Monday, March 1, 2010

Near Sighted

As I sit on my bed and type this, I can't make out the photos on my desk. I know the images in my head and can even remember some of the feelings from when the photos were taken, but I can't actually see them with my eyes. I'm near sighted. I can see what is a few feet in front of me, but without the help of my contacts or glasses not much is crisp and clear beyond that.

Walking with Jesus, sometimes I feel near sighted. I see what is in front of me fairly clear, but the things at a distance become blurred. I can make out the general shapes and sizes, the colors, but my eyes don't see the details.

As I think about my future, I know what kind of woman I want to be.
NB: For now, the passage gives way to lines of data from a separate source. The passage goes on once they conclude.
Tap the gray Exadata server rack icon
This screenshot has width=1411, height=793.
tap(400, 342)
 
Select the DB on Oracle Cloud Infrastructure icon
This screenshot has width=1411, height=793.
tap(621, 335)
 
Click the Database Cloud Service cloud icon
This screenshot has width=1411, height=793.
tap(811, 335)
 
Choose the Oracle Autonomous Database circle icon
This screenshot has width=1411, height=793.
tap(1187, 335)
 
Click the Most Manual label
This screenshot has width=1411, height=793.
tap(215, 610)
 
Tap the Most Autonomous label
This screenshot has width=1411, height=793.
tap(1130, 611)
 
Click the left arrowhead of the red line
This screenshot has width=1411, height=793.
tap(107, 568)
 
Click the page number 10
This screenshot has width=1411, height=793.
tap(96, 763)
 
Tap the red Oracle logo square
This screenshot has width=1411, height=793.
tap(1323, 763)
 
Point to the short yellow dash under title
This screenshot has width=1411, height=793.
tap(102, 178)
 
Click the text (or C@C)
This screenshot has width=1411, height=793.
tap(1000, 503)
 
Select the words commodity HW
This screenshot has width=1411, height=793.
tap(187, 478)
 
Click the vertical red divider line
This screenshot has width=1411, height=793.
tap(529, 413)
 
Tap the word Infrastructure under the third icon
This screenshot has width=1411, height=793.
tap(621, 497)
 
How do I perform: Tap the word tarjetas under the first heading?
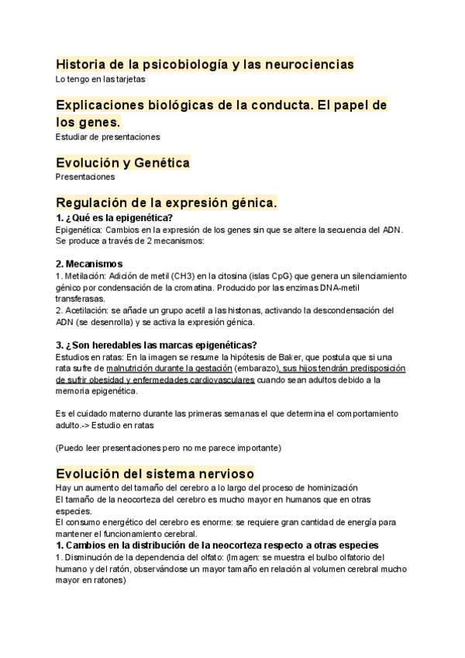[x=128, y=79]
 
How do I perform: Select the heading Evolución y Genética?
[x=122, y=163]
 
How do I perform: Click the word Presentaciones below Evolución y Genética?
[x=85, y=177]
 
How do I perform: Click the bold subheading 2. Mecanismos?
[x=89, y=264]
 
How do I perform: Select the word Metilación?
[x=84, y=276]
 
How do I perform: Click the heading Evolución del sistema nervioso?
[x=155, y=473]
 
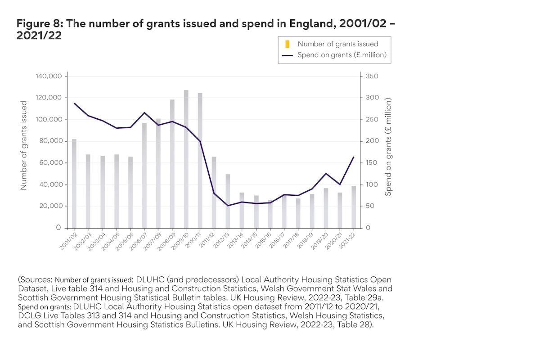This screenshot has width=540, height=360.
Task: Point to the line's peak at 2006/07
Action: click(x=144, y=112)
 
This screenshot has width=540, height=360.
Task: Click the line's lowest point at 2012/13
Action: click(x=228, y=206)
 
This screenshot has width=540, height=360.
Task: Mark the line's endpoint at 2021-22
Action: click(x=354, y=157)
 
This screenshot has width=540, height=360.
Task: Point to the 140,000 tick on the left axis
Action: click(x=48, y=76)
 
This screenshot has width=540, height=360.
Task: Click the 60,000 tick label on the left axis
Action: click(x=50, y=163)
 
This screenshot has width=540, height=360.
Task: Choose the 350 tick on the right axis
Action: click(x=373, y=76)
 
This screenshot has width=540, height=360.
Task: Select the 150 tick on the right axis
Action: click(x=373, y=163)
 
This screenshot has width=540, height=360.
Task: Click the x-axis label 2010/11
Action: click(x=193, y=242)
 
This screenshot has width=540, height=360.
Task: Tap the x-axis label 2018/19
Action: click(x=305, y=242)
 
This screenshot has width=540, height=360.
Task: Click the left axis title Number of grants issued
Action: click(x=24, y=145)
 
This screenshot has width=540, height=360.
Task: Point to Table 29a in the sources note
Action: click(x=368, y=297)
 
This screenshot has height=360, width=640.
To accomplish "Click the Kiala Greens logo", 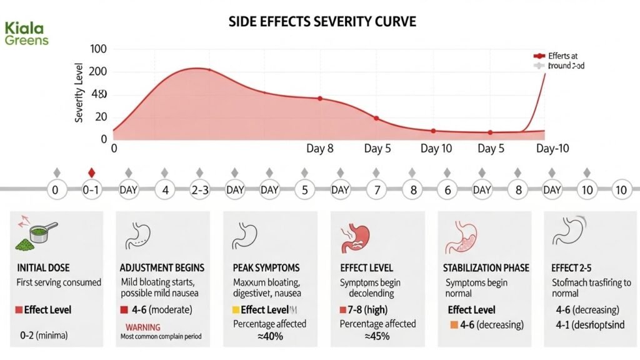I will (26, 34).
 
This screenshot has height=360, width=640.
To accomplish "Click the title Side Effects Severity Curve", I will (323, 22).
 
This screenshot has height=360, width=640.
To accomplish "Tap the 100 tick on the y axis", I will (98, 49).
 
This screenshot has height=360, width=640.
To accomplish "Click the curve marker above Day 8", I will (320, 99).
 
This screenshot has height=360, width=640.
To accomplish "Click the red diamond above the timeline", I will (92, 172).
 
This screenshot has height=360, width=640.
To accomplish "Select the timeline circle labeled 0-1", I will (92, 190).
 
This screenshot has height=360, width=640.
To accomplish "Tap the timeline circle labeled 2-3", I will (199, 190).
I want to have faith. I want to value the eternal. I want to be transformed by knowing Christ. I want to love in His strength. I want to run free and unashamed. I want to live in grace, in light of the Gospel.

The details of how this will actually look are hazy. Tomorrow, this week, the rest of this semester, the summer; they're in view, I can make parts of them out. There are the general disciplines that will of course help me do this: spending time daily in the Word and in prayer, living in community with other believers and loving the lost well.

"Now faith is being sure of what we hope for and certain of what we do not see." -Hebrews 11:1

Lord, I know what I hope for, help me to be certain of what I do not see. Help me to be a woman of faith.